Crisis in FTAA Negotiations Triggers Secret, Invitation-Only FTAA “Mini-Ministerial” Meeting at Exclusive Chesapeake Bay Enclave

 

Bad Process, Bad Results: Session to Determine Scope, Deadline for FTAA Excludes Half of the Nations in the Hemisphere

 

WASHINGTON, D.C. – A “mini-ministerial” including only 15 of the 34 nations involved in the Free Trade Area of the Americas (FTAA) negotiations marks a new low in controversial talks that already have faced attacks from legislators and citizens from around the hemisphere as lacking transparency and inclusiveness, Public Citizen said today.

The United States has pushed the FTAA talks to be an expansion of the North American Free Trade Agreement (NAFTA) while other countries in the hemisphere have raised concerns about the NAFTA model. Negotiations have become gridlocked.

“The Bush administration planned to push the FTAA through by dictation, not negotiation, to ensure an agreement that suited U.S. corporate interests but no one else. Now, though, the FTAA has become a real negotiation, with other countries making demands on the U.S. that are giving the administration political heartburn,” said Lori Wallach, director of Public Citizen’s Global Trade Watch. “When the U.S. won’t cut tariffs and other barriers for FTAA partners, it’s difficult to blame the current FTAA gridlock on other countries being protectionist.”

An emergency meeting to begin today at the Wye River Conference Center in Maryland was called by Brazilian and U.S. trade officials following U.S. Trade Representative (USTR) Robert Zoellick’s visit to Brasilia last month. The United States and Brazil have been appointed co-chairs of the FTAA negotiation as they head toward their target date of December 2004 for completion of a trade agreement that would extend NAFTA to 34 more countries.

Brazil had offered a proposal to ensure that the deadline is met by scheduling resolution of the many thorny issues inherent in the talks to three different venues: the World Trade Organization (WTO); in meetings between the United States and the four MERCOSUR nations (Argentina, Brazil, Paraguay and Uruguay); and in meetings of all 34 nations involved in the FTAA negotiations.

The Brazilian proposal to move issues such as intellectual property and procurement to the WTO mirrored U.S. demands that certain issues such as agriculture and anti-dumping not be negotiated at the FTAA but rather moved to WTO talks. The Bush administration, however, said that it made no agreement to narrow the FTAA agenda by moving some issues to other negotiating venues.
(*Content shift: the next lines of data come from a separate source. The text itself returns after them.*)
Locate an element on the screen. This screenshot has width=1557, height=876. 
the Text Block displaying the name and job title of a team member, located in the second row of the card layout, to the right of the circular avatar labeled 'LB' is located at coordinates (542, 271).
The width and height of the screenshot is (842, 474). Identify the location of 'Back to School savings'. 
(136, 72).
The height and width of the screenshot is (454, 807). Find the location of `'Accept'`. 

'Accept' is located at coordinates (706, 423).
At the Wye summit, Zoellick, Brazil’s Foreign Minister Celso Amorim and 13 other invited trade ministers will grapple with the FTAA’s scope and timing in advance of the formal, annual FTAA Ministerial that is to be held in Miami in five months and to be hosted by the Bush administration.

Countries invited to the Wye FTAA mini Ministerial include: co-chairs the United States and Brazil, Canada, Mexico, El Salvador, Costa Rica, Jamaica, Trinidad and Tobago, Colombia, Peru, Chile, Argentina, Panama, the Dominican Republic and Uruguay. One nation omitted from the Wye invitation is Bolivia, which is chair of the FTAA Committee of Government Representatives on the Participation of Civil Society.
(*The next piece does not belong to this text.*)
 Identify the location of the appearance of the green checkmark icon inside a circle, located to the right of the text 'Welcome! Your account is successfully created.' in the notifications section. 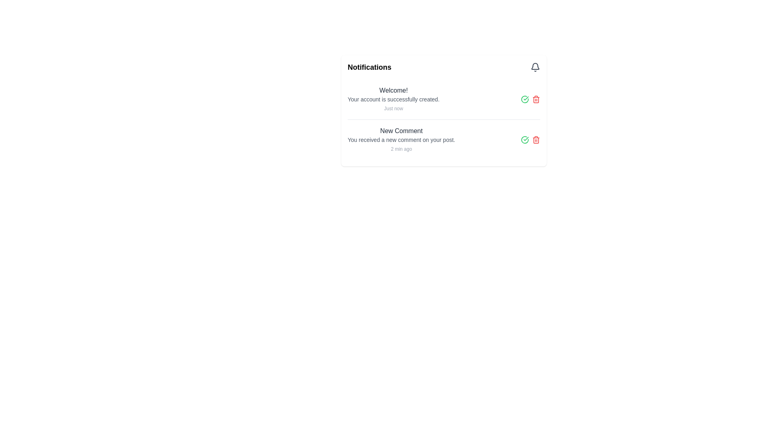
(525, 139).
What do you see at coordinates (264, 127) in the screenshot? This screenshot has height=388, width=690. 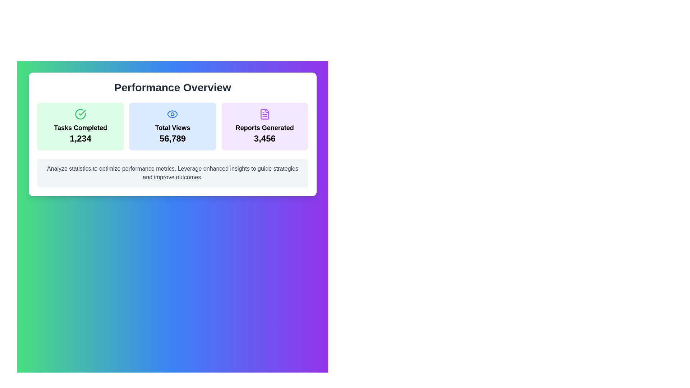 I see `the text label that indicates the type of data represented by the numerical value displayed beneath it, located in the third section of the summary, beneath a file icon and above the number '3,456'` at bounding box center [264, 127].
“Why should Bolivia bother with the FTAA when we and half the countries are shut out of the real talks?” asked Pablo Salon of Fundacion Salon, a La Paz-based policy group that monitors the Bolivian government. “So some countries will write a blueprint and shove it down our throats in Miami? It is outrageous and undemocratic.”

Public Citizen joined more than 20 U.S. non-governmental organizations (NGO) in requesting an opportunity to meet with trade ministers during the Wye mini-ministerial. In a letter to Zoellick, the NGOs stated, “In the interests of greater transparency and ensuring that the expansion of trade in the Americas will benefit working women and men, small and medium-scale businesses, farmers and indigenous peoples across the hemisphere, we hope you will arrange for an open civil society meeting with trade ministers when they visit Maryland.”

“The public and civil society groups have been shut out of the FTAA talks since they began,” said Wallach. “Now half the countries in the hemisphere are pushed to the side while a blueprint for the Miami Ministerial is drawn by a select few.”